*Fragmento del documento*.

====

Los padres pretenden de los hijos una elaboración subjetiva instantánea: que tomen conciencia rápidamente de todo lo que se necesita para salir adelante; aquí hay dos lógicas distintas que guían: los padres en función del futuro de sus hijos y éstos inmersos y despreocupados, en el presente. Así como el tiempo es significado de modo distinto por los adolescentes y los padres, algo similar sucede con el uso de los espacios familiares. Según las narraciones, es motivo de conflicto el uso de áreas de la casa donde se atienden a los amigos y a los novios. Desde los referentes de los adultos, la casa tiene unos lugares de uso común, un nivel público, aquel donde se atienden las visitas de los amigos, las del novio, la sala. Sin embargo, los jóvenes prefieren y reclaman para quedar exentos de la mirada de sus padres, la alcoba o la habitación, sitios que antes eran significados como privados. En el caso con mi novio, lo que pasa es que por ejemplo mí mamá, me cuenta que ella recibía a su novio, a mi papá pues, en la casa, entonces toda la familia, se reunía en la sala […], entonces ahí siempre hay un conflicto con mi mamá, porque yo no quiero estar solamente en la sala, pues, yo quiero ir para otro lado de la casa, que entonces estamos en mi cuarto viendo televisión, después nos vamos para otro lado, a ella le da muy duro el hecho de que […] “ustedes están en el cuarto”, no, entonces ahí hay un problema. Que hasta qué horas se va a quedar, entonces ella es muy preocupada porque yo estoy en el cuarto con él (Entrevista a adolescente 13, femenino, mayo de 2007).

====

*Extracto de datos*.
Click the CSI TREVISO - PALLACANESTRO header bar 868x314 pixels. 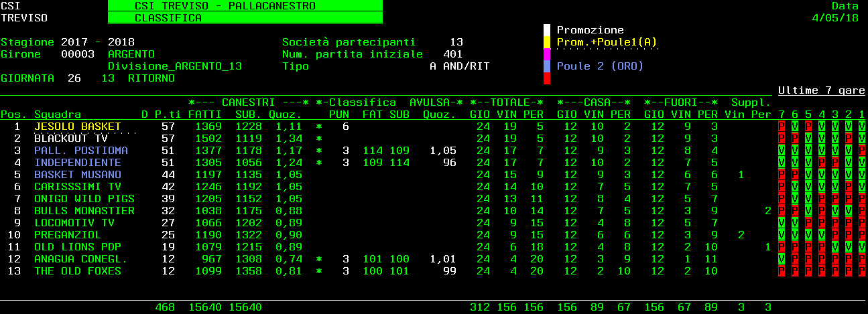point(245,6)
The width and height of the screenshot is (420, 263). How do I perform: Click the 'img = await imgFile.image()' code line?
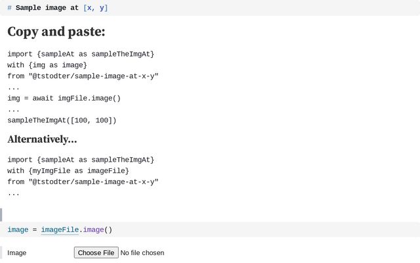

====

*Ejercicio escrito 1*.
Según el fragmento sobre padres y adolescentes, ¿qué lugar de la casa es, desde los referentes de los adultos, aquel donde se atienden las visitas de los amigos y del novio?
*Ejercicio escrito 2*.
¿Concuerdan con el fragmento sobre padres y adolescentes estas afirmaciones? (a) Los jóvenes prefieren la alcoba o la habitación para quedar exentos de la mirada de sus padres. (b) La madre de la adolescente entrevistada recibía a su novio en su cuarto. (c) Los hijos viven preocupados por su futuro. Responde sí o no a cada una y cita las palabras del texto que lo deciden.
*Ejercicio escrito 3*.
Prosigue el fragmento sobre padres y adolescentes a partir del punto en que se detiene.

*Respuesta 1*.
La sala.

*Respuesta 2*.
(a) Sí: "los jóvenes prefieren y reclaman para quedar exentos de la mirada de sus padres, la alcoba o la habitación".
(b) No: "ella recibía a su novio, a mi papá pues, en la casa, entonces toda la familia, se reunía en la sala".
(c) No: "éstos inmersos y despreocupados, en el presente".

*Respuesta 3*.
Este aspecto es bien interesante, porque si bien hablamos de “la época actual”, como aquella que tiene un ritmo distinto, más rápido, de simultaneidad, igualmente, los espacios de hoy son diferentes al igual que su uso. Los jóvenes hablan de ello al comparar su modo de usar los espacios de la casa con el de sus padres. La reducción de las medidas de las casas y apartamentos, los cambios en los roles de los padres, el ingreso de los aparatos tecnológicos a la casa y luego a las habitaciones, marcan tanto una configuración distinta del espacio como del tiempo. Esta situación genera, en muchas ocasiones tensión y conflictos en la familia, haciendo necesario espacios de negociación entre visiones de épocas distintas: los padres y los hijos.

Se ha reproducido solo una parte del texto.